Director: Nathan Juran
Year: 1957
Rating: 6.0

The Black and White version. There is a colorized version.

"It's heading for the Coliseum" are magical words. This is good fun especially when the creature grows close to Godzilla size. I was only disappointed that it left most of Rome intact. It needed another fifteen minutes of Rampage in Rome. At least the Vatican should have been wrecked. This is another Ray Harryhausen special effects production and though in some ways less imaginative than his earlier and later work as it sticks with only the one solitary creature, there is a huge amount of stop-motion set pieces. The creature gets a lot of screen time. I had expected from the title that this would be a sci-fi space film, but it all takes place in Italy.



The final shot will remind you of King Kong with its tragic rather than victorious ending. Beauty didn't kill the beast but man's need to conquer everything did. It brings to mind that it was seeing King Kong when he was a child that set Harryhausen down this road. Interestingly, it was also King Kong that inspired the other great special effects master in the business during the same period, Eiji Tsuburaya. I wonder if the two of them ever met to discuss their work. Tsuburaya did it with men in costumes and incredibly realistic miniaturization, while Harryhausen created his special effects through the painstaking effort of stop-motion and then matching it to the live action. Both styles are wonderful. Art.

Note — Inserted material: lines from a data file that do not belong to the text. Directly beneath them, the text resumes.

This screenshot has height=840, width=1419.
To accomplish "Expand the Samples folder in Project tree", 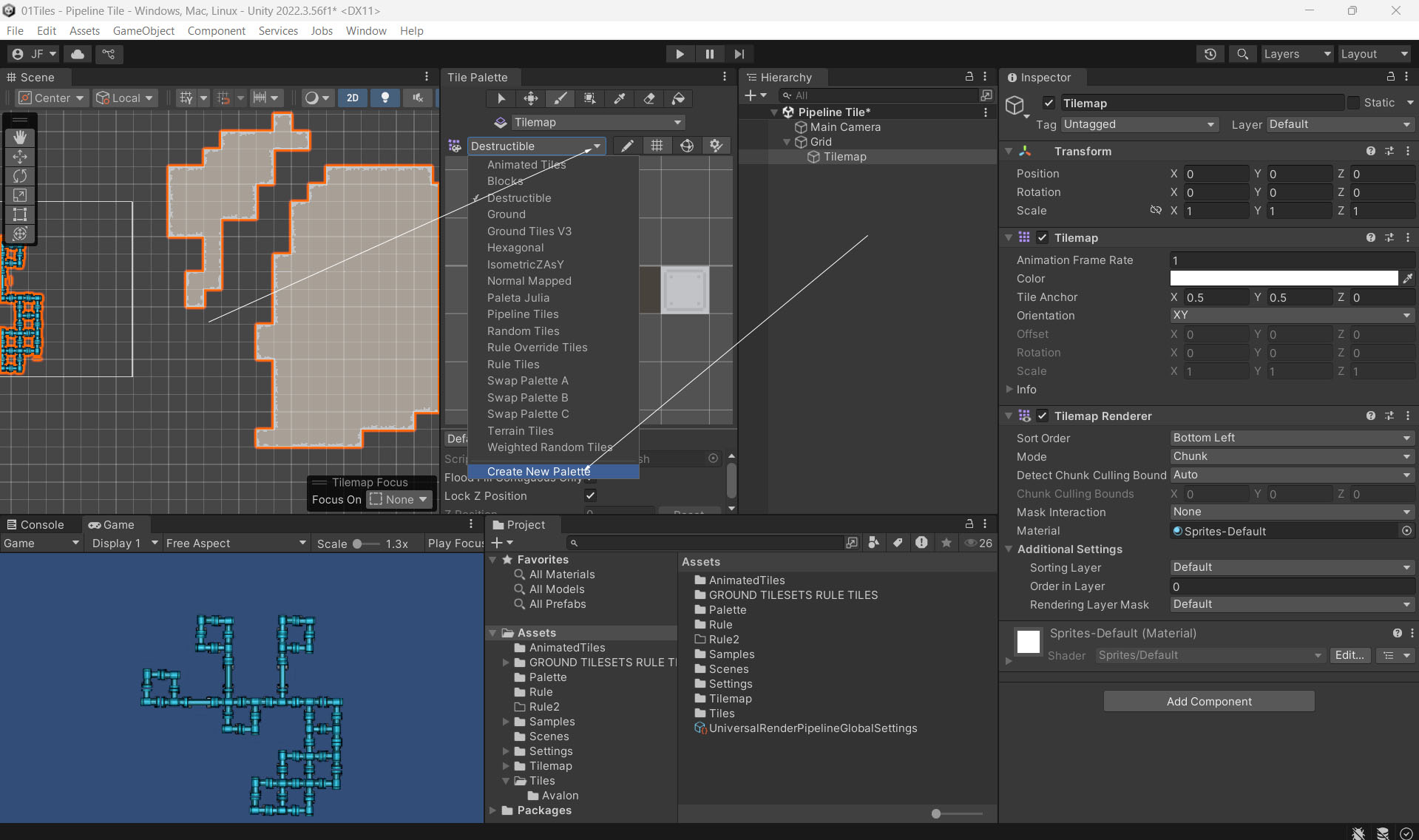I will coord(506,722).
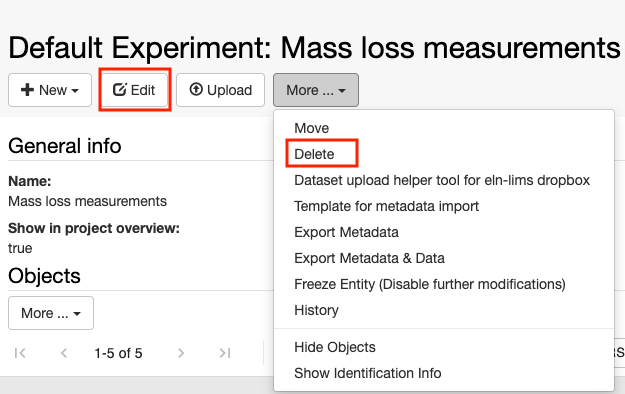Go to first page of objects
625x394 pixels.
[x=20, y=353]
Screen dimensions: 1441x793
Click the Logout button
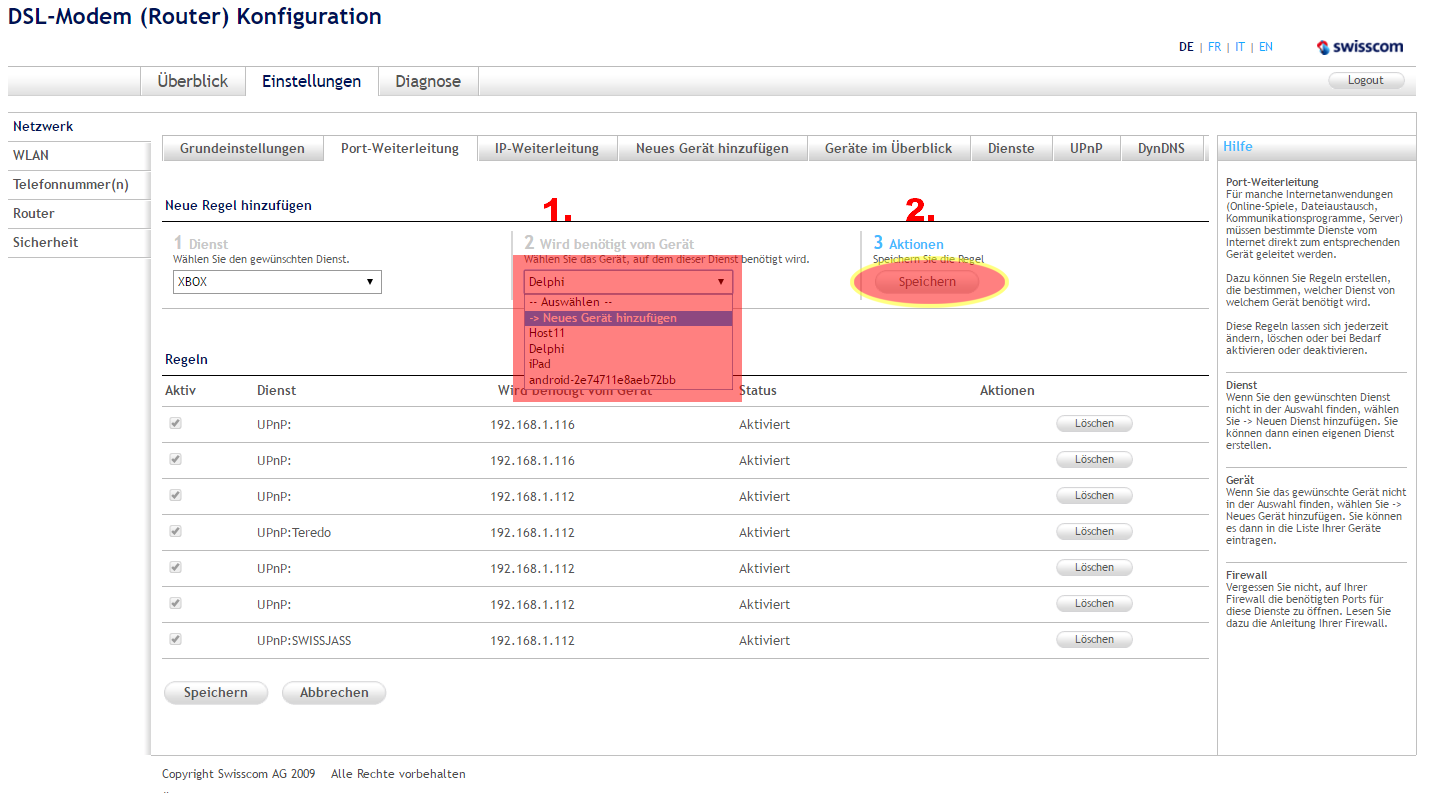tap(1366, 80)
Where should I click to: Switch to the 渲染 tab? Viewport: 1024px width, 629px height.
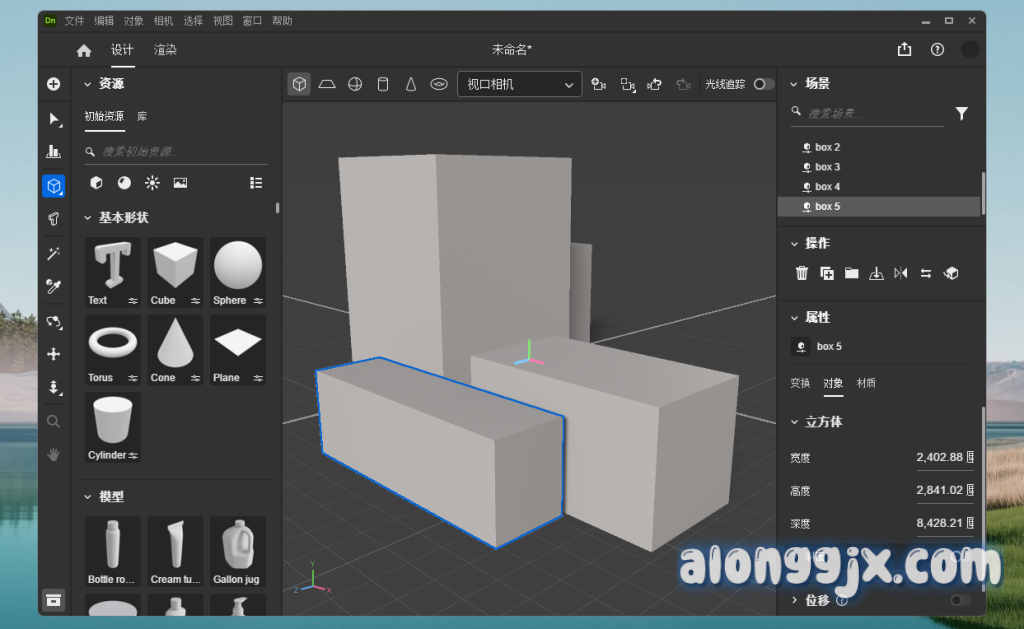click(165, 50)
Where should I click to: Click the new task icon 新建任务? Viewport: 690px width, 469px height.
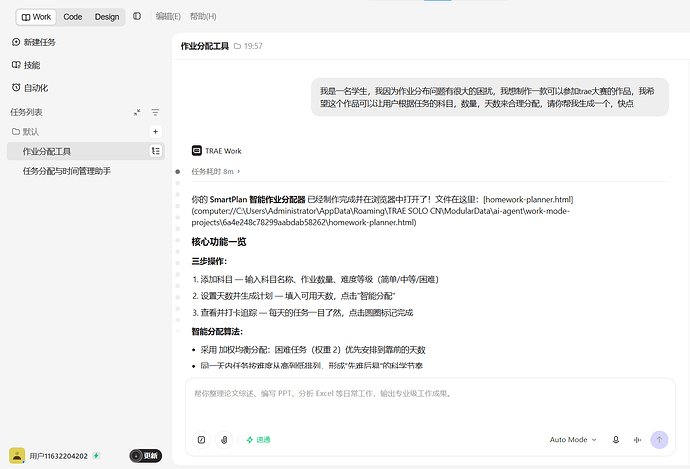[16, 42]
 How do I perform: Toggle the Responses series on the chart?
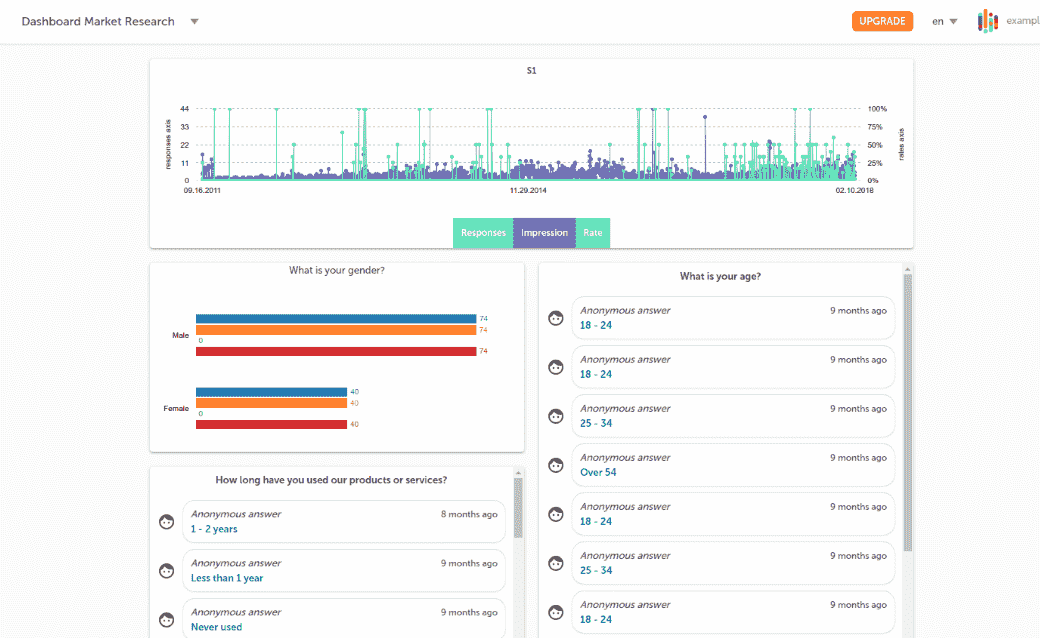[x=483, y=233]
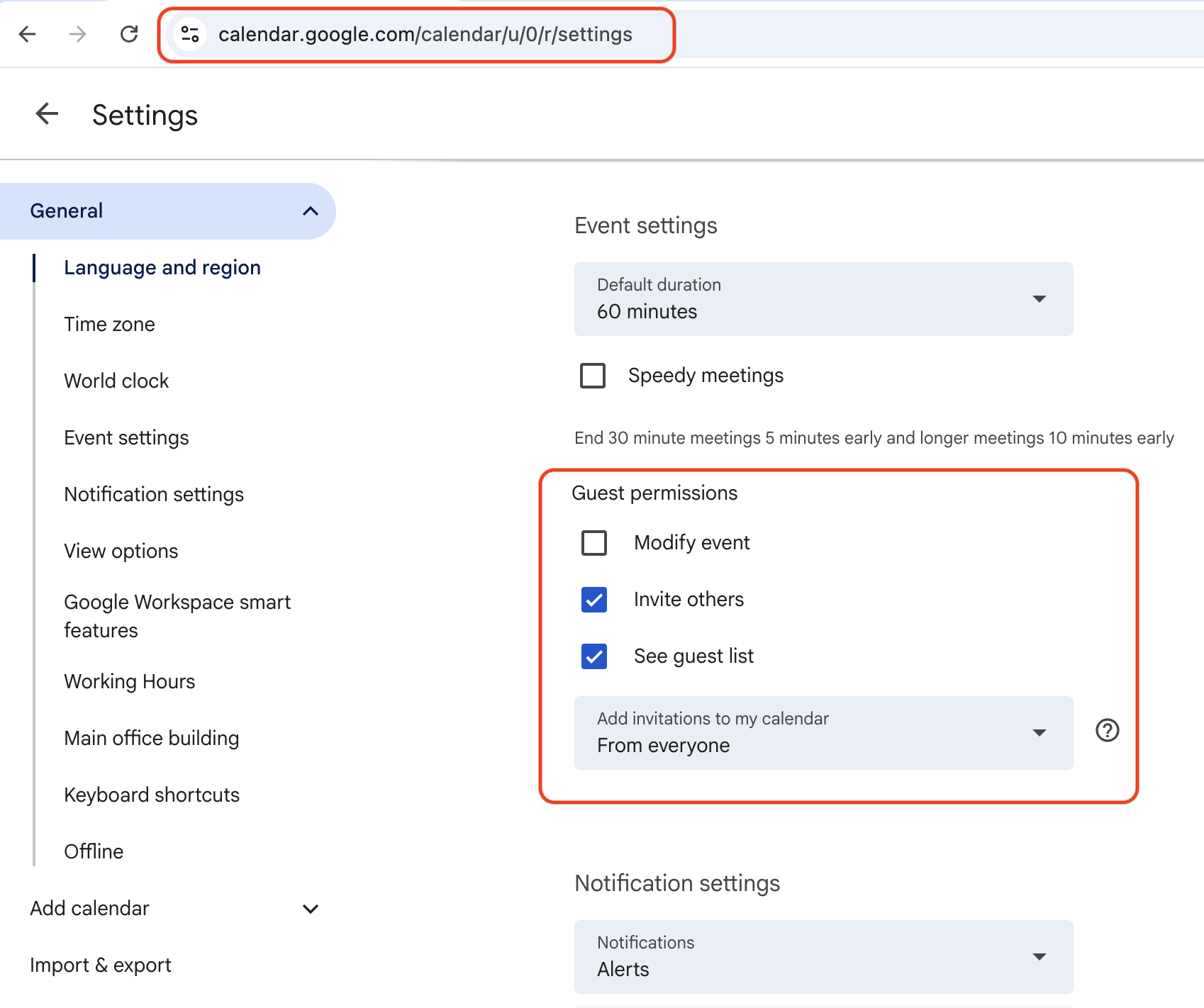This screenshot has height=1008, width=1204.
Task: Open Import & export page
Action: click(101, 965)
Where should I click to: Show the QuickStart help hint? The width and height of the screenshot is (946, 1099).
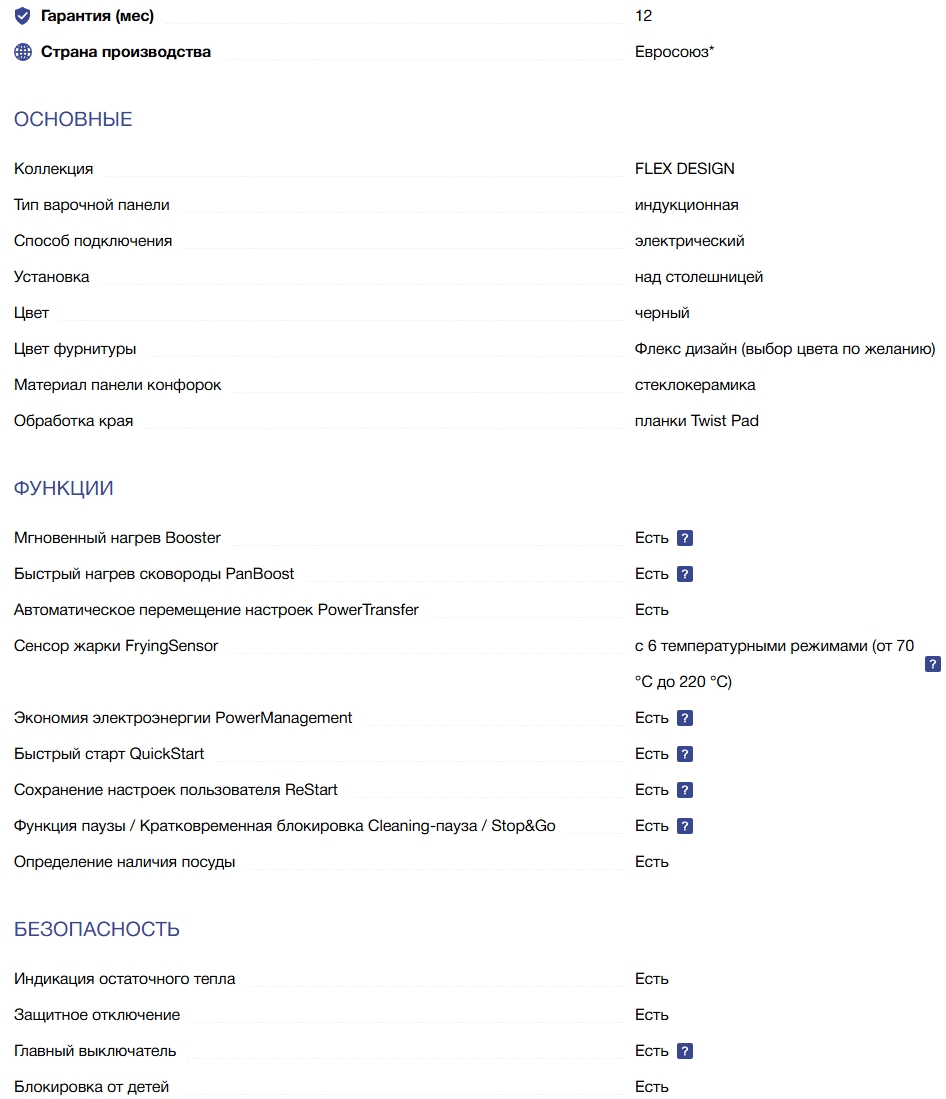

The film opens with a few Sicilians out fishing when a huge spaceship comes crashing down in the sea. They row to it and are able to drag two men out who are still alive, one soon to die. The other is Col. Calder portrayed by William Hopper aka Paul Drake. He started his long run on Perry Mason in this same year. The famous gossip columnist Hedda Hopper was his mother. Marisa (Joan Taylor - Earth vs Flying Saucers), an almost doctor mends him up and you know a romance will break out between these two. Because they are the stars of the film. Calder just came back from Venus. You mean Venice as one person asks. No. Venus. Secret mission. And by the way we brought back a living creature. I hope it hasn't escaped. Ya, it would not be much of a movie if it didn't. A small boy takes a washed ashore spongy thing to a zoologist. Not the smartest one in the world. When it first pops out of its protective covering it is kind of ugly cute. A nice pet with its tail and scales. Oh, look it grew twice its size in one day. I wonder how that happened. Let's take it in a van to Rome. With his daughter the aforementioned Marisa. That does not go well.




But the creature is basically harmless. Its diet is sulfur. A mineralarian. Unless it is attacked. And of course, we attack it. They do capture it and take it to Rome all securely locked up, but if you have seen King Kong you know that won't last. And it keeps growing. And growing. A little slow on the uptake, but the final section is classic. It wrestles with an elephant. I found myself rooting for the creature. Kidnapped from Venus, brought to America, attacked, electrified, poked and prodded. And he is the villain? The coliseum scene is great as the military shoots at it with bazookas. Doing more damage to it than the Vandals did 15 hundred years earlier.